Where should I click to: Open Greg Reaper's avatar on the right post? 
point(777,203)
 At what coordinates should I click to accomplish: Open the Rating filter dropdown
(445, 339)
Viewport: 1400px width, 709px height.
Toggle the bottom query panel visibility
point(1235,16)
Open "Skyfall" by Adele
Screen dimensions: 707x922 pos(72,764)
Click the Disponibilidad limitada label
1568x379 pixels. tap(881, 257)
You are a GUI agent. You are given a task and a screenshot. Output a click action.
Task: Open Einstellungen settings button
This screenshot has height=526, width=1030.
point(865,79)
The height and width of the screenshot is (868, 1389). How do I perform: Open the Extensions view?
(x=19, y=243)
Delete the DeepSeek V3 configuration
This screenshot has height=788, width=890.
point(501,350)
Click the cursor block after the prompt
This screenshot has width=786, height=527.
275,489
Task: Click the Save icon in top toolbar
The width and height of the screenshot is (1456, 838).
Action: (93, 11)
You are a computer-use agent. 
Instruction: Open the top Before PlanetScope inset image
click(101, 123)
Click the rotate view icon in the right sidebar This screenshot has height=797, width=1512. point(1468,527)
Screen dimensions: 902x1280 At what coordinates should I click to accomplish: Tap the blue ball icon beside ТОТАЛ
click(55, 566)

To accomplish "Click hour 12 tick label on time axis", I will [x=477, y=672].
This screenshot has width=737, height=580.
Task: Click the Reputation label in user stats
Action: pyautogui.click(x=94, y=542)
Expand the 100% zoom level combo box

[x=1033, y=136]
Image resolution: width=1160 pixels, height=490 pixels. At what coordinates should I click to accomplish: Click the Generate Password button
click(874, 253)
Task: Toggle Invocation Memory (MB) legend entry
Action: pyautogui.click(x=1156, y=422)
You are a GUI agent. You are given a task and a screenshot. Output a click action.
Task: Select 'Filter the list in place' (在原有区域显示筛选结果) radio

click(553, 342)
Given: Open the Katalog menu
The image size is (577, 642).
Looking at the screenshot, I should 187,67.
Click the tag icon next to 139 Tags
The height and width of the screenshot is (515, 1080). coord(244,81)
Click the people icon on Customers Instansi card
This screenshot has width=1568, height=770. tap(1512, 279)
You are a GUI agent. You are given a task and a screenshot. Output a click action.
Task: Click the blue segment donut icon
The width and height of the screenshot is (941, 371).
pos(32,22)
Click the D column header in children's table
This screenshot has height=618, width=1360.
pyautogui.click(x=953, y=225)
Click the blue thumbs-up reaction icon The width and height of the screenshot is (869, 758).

—————

> Required work
Extract all of the data above without altering anything.

> Answer area
Where should I click to: Open Greg Reaper's avatar on the right post? 
point(777,203)
 At what coordinates should I click to accomplish: Open the Rating filter dropdown
(445, 339)
Viewport: 1400px width, 709px height.
Toggle the bottom query panel visibility
point(1235,16)
Open "Skyfall" by Adele
Screen dimensions: 707x922 pos(72,764)
Click the Disponibilidad limitada label
1568x379 pixels. tap(881, 257)
You are a GUI agent. You are given a task and a screenshot. Output a click action.
Task: Open Einstellungen settings button
This screenshot has height=526, width=1030.
point(865,79)
The height and width of the screenshot is (868, 1389). How do I perform: Open the Extensions view?
(x=19, y=243)
Delete the DeepSeek V3 configuration
This screenshot has height=788, width=890.
point(501,350)
Click the cursor block after the prompt
This screenshot has width=786, height=527.
275,489
Task: Click the Save icon in top toolbar
The width and height of the screenshot is (1456, 838).
Action: (93, 11)
You are a computer-use agent. 
Instruction: Open the top Before PlanetScope inset image
click(101, 123)
Click the rotate view icon in the right sidebar This screenshot has height=797, width=1512. point(1468,527)
Screen dimensions: 902x1280 At what coordinates should I click to accomplish: Tap the blue ball icon beside ТОТАЛ
click(55, 566)

To accomplish "Click hour 12 tick label on time axis", I will [x=477, y=672].
This screenshot has width=737, height=580.
Task: Click the Reputation label in user stats
Action: pyautogui.click(x=94, y=542)
Expand the 100% zoom level combo box

[x=1033, y=136]
Image resolution: width=1160 pixels, height=490 pixels. At what coordinates should I click to accomplish: Click the Generate Password button
click(874, 253)
Task: Toggle Invocation Memory (MB) legend entry
Action: pyautogui.click(x=1156, y=422)
You are a GUI agent. You are given a task and a screenshot. Output a click action.
Task: Select 'Filter the list in place' (在原有区域显示筛选结果) radio

click(553, 342)
Given: Open the Katalog menu
The image size is (577, 642).
Looking at the screenshot, I should 187,67.
Click the tag icon next to 139 Tags
The height and width of the screenshot is (515, 1080). coord(244,81)
Click the people icon on Customers Instansi card
This screenshot has width=1568, height=770. tap(1512, 279)
You are a GUI agent. You are given a task and a screenshot. Output a click action.
Task: Click the blue segment donut icon
The width and height of the screenshot is (941, 371).
pos(32,22)
Click the D column header in children's table
This screenshot has height=618, width=1360.
pyautogui.click(x=953, y=225)
Click the blue thumbs-up reaction icon The width and height of the screenshot is (869, 758).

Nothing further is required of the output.